* [REQUIREMENTS]: Rewrite the listing below so that every occurrence of "refresh icon" becomes "reload button", keeping all other text unchanged.

* [STORED DATA]:
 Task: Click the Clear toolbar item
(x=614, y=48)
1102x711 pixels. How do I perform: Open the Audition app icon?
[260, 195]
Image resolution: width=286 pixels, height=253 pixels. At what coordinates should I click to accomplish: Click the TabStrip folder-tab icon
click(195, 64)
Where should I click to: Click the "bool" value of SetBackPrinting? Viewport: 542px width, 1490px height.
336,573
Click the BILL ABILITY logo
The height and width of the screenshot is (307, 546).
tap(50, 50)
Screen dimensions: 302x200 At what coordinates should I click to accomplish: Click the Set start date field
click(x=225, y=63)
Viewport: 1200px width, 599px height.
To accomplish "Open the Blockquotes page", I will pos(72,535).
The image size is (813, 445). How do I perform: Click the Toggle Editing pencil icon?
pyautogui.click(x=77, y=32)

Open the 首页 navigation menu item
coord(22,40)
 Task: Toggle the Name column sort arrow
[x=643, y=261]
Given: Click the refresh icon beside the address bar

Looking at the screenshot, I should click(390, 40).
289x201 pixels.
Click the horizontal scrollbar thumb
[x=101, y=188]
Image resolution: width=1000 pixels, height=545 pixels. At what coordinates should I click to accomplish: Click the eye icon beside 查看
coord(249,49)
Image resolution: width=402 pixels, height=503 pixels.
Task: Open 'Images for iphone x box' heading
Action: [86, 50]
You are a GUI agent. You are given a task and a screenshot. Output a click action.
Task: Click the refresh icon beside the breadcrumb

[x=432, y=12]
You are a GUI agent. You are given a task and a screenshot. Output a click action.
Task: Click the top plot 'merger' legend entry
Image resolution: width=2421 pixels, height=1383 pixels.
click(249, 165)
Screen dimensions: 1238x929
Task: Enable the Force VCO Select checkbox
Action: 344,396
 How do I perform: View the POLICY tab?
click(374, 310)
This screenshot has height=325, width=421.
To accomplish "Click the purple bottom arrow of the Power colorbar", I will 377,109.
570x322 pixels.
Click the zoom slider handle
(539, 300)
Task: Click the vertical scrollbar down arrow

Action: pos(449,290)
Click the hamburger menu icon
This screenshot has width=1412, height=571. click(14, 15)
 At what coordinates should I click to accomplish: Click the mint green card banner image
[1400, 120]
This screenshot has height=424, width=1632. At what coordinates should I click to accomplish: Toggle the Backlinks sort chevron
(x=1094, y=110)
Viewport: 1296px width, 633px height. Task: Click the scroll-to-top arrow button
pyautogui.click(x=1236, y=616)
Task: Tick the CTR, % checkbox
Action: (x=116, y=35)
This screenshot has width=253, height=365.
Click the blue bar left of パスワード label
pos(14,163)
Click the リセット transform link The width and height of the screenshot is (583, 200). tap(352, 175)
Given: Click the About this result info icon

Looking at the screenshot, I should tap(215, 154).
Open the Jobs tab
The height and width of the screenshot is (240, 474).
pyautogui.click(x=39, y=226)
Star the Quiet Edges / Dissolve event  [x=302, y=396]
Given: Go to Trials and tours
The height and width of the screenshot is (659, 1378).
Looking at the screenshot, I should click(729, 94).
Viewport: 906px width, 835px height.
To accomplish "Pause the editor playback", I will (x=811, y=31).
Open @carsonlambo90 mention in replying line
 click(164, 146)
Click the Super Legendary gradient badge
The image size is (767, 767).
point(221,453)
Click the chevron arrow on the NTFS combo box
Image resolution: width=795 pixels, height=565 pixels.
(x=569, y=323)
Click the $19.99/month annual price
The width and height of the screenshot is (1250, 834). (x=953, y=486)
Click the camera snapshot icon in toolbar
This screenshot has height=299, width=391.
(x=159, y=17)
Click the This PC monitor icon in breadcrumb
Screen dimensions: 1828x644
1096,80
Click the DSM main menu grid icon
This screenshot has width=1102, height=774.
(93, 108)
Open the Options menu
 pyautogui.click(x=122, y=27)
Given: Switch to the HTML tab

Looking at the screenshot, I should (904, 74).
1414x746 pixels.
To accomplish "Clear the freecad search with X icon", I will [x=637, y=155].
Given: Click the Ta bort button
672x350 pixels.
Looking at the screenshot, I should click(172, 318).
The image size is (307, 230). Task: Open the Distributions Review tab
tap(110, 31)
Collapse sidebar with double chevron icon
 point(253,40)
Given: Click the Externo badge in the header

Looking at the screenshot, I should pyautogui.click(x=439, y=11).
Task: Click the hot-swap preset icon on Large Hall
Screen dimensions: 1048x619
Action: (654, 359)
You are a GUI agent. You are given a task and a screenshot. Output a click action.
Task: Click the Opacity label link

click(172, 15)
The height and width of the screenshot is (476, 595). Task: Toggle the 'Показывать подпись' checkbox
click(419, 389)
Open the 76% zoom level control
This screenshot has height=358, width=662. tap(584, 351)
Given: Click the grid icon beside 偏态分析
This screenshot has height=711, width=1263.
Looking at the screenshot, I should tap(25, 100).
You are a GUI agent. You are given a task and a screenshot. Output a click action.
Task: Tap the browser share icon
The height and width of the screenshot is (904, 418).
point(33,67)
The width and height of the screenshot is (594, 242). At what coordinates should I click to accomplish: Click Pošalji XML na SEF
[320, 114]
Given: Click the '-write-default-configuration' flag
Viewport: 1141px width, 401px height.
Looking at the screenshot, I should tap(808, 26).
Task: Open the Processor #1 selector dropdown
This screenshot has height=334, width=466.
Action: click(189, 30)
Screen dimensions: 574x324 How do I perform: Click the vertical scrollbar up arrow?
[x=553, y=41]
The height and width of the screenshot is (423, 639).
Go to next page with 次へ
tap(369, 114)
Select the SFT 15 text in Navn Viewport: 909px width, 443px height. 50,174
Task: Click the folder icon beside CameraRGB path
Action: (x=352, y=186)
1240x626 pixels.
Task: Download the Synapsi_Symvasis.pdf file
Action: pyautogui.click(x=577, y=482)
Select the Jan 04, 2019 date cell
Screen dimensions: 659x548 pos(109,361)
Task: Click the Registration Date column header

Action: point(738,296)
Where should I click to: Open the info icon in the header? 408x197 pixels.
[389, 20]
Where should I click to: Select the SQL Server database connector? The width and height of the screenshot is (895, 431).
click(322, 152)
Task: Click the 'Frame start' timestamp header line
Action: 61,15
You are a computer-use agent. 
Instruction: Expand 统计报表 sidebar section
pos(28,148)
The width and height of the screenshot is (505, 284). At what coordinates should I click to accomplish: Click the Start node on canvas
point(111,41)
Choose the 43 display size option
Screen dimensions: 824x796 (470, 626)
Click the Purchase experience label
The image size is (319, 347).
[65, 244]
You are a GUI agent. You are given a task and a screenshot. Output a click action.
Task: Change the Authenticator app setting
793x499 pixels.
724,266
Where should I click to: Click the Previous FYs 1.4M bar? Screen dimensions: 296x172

* [REPLY]:
 Task: Click the Clear toolbar item
(x=614, y=48)
1102x711 pixels. How do I perform: Open the Audition app icon?
[260, 195]
Image resolution: width=286 pixels, height=253 pixels. At what coordinates should I click to accomplish: Click the TabStrip folder-tab icon
click(195, 64)
Where should I click to: Click the "bool" value of SetBackPrinting? Viewport: 542px width, 1490px height.
336,573
Click the BILL ABILITY logo
The height and width of the screenshot is (307, 546).
tap(50, 50)
Screen dimensions: 302x200 At what coordinates should I click to accomplish: Click the Set start date field
click(x=225, y=63)
Viewport: 1200px width, 599px height.
To accomplish "Open the Blockquotes page", I will pos(72,535).
The image size is (813, 445). How do I perform: Click the Toggle Editing pencil icon?
pyautogui.click(x=77, y=32)

Open the 首页 navigation menu item
coord(22,40)
 Task: Toggle the Name column sort arrow
[x=643, y=261]
Given: Click the reload button beside the address bar

Looking at the screenshot, I should click(390, 40).
289x201 pixels.
Click the horizontal scrollbar thumb
[x=101, y=188]
Image resolution: width=1000 pixels, height=545 pixels. At what coordinates should I click to accomplish: Click the eye icon beside 查看
coord(249,49)
Image resolution: width=402 pixels, height=503 pixels.
Task: Open 'Images for iphone x box' heading
Action: [86, 50]
You are a GUI agent. You are given a task and a screenshot. Output a click action.
Task: Click the reload button beside the breadcrumb

[x=432, y=12]
You are a GUI agent. You are given a task and a screenshot. Output a click action.
Task: Click the top plot 'merger' legend entry
Image resolution: width=2421 pixels, height=1383 pixels.
click(249, 165)
Screen dimensions: 1238x929
Task: Enable the Force VCO Select checkbox
Action: 344,396
 How do I perform: View the POLICY tab?
click(374, 310)
This screenshot has height=325, width=421.
To accomplish "Click the purple bottom arrow of the Power colorbar", I will 377,109.
570x322 pixels.
Click the zoom slider handle
(539, 300)
Task: Click the vertical scrollbar down arrow

Action: pos(449,290)
Click the hamburger menu icon
This screenshot has width=1412, height=571. click(14, 15)
 At what coordinates should I click to accomplish: Click the mint green card banner image
[1400, 120]
This screenshot has height=424, width=1632. At what coordinates should I click to accomplish: Toggle the Backlinks sort chevron
(x=1094, y=110)
Viewport: 1296px width, 633px height. Task: Click the scroll-to-top arrow button
pyautogui.click(x=1236, y=616)
Task: Tick the CTR, % checkbox
Action: (x=116, y=35)
This screenshot has width=253, height=365.
Click the blue bar left of パスワード label
pos(14,163)
Click the リセット transform link The width and height of the screenshot is (583, 200). tap(352, 175)
Given: Click the About this result info icon

Looking at the screenshot, I should tap(215, 154).
Open the Jobs tab
The height and width of the screenshot is (240, 474).
pyautogui.click(x=39, y=226)
Star the Quiet Edges / Dissolve event  [x=302, y=396]
Given: Go to Trials and tours
The height and width of the screenshot is (659, 1378).
Looking at the screenshot, I should click(729, 94).
Viewport: 906px width, 835px height.
To accomplish "Pause the editor playback", I will (x=811, y=31).
Open @carsonlambo90 mention in replying line
 click(164, 146)
Click the Super Legendary gradient badge
The image size is (767, 767).
point(221,453)
Click the chevron arrow on the NTFS combo box
Image resolution: width=795 pixels, height=565 pixels.
(x=569, y=323)
Click the $19.99/month annual price
The width and height of the screenshot is (1250, 834). (x=953, y=486)
Click the camera snapshot icon in toolbar
This screenshot has height=299, width=391.
(x=159, y=17)
Click the This PC monitor icon in breadcrumb
Screen dimensions: 1828x644
1096,80
Click the DSM main menu grid icon
This screenshot has width=1102, height=774.
(93, 108)
Open the Options menu
 pyautogui.click(x=122, y=27)
Given: Switch to the HTML tab

Looking at the screenshot, I should (904, 74).
1414x746 pixels.
To accomplish "Clear the freecad search with X icon", I will [x=637, y=155].
Given: Click the Ta bort button
672x350 pixels.
Looking at the screenshot, I should click(172, 318).
The image size is (307, 230). Task: Open the Distributions Review tab
tap(110, 31)
Collapse sidebar with double chevron icon
 point(253,40)
Given: Click the Externo badge in the header

Looking at the screenshot, I should pyautogui.click(x=439, y=11).
Task: Click the hot-swap preset icon on Large Hall
Screen dimensions: 1048x619
Action: (654, 359)
You are a GUI agent. You are given a task and a screenshot. Output a click action.
Task: Click the Opacity label link

click(172, 15)
The height and width of the screenshot is (476, 595). Task: Toggle the 'Показывать подпись' checkbox
click(419, 389)
Open the 76% zoom level control
This screenshot has height=358, width=662. tap(584, 351)
Given: Click the grid icon beside 偏态分析
This screenshot has height=711, width=1263.
Looking at the screenshot, I should tap(25, 100).
You are a GUI agent. You are given a task and a screenshot. Output a click action.
Task: Tap the browser share icon
The height and width of the screenshot is (904, 418).
point(33,67)
The width and height of the screenshot is (594, 242). At what coordinates should I click to accomplish: Click Pošalji XML na SEF
[320, 114]
Given: Click the '-write-default-configuration' flag
Viewport: 1141px width, 401px height.
Looking at the screenshot, I should tap(808, 26).
Task: Open the Processor #1 selector dropdown
This screenshot has height=334, width=466.
Action: click(189, 30)
Screen dimensions: 574x324 How do I perform: Click the vertical scrollbar up arrow?
[x=553, y=41]
The height and width of the screenshot is (423, 639).
Go to next page with 次へ
tap(369, 114)
Select the SFT 15 text in Navn Viewport: 909px width, 443px height. 50,174
Task: Click the folder icon beside CameraRGB path
Action: (x=352, y=186)
1240x626 pixels.
Task: Download the Synapsi_Symvasis.pdf file
Action: pyautogui.click(x=577, y=482)
Select the Jan 04, 2019 date cell
Screen dimensions: 659x548 pos(109,361)
Task: Click the Registration Date column header

Action: point(738,296)
Where should I click to: Open the info icon in the header? 408x197 pixels.
[389, 20]
Where should I click to: Select the SQL Server database connector? The width and height of the screenshot is (895, 431).
click(322, 152)
Task: Click the 'Frame start' timestamp header line
Action: 61,15
You are a computer-use agent. 
Instruction: Expand 统计报表 sidebar section
pos(28,148)
The width and height of the screenshot is (505, 284). At what coordinates should I click to accomplish: Click the Start node on canvas
point(111,41)
Choose the 43 display size option
Screen dimensions: 824x796 (470, 626)
Click the Purchase experience label
The image size is (319, 347).
[65, 244]
You are a GUI agent. You are given a task and a screenshot. Output a click action.
Task: Change the Authenticator app setting
793x499 pixels.
724,266
Where should I click to: Click the Previous FYs 1.4M bar? Screen dimensions: 296x172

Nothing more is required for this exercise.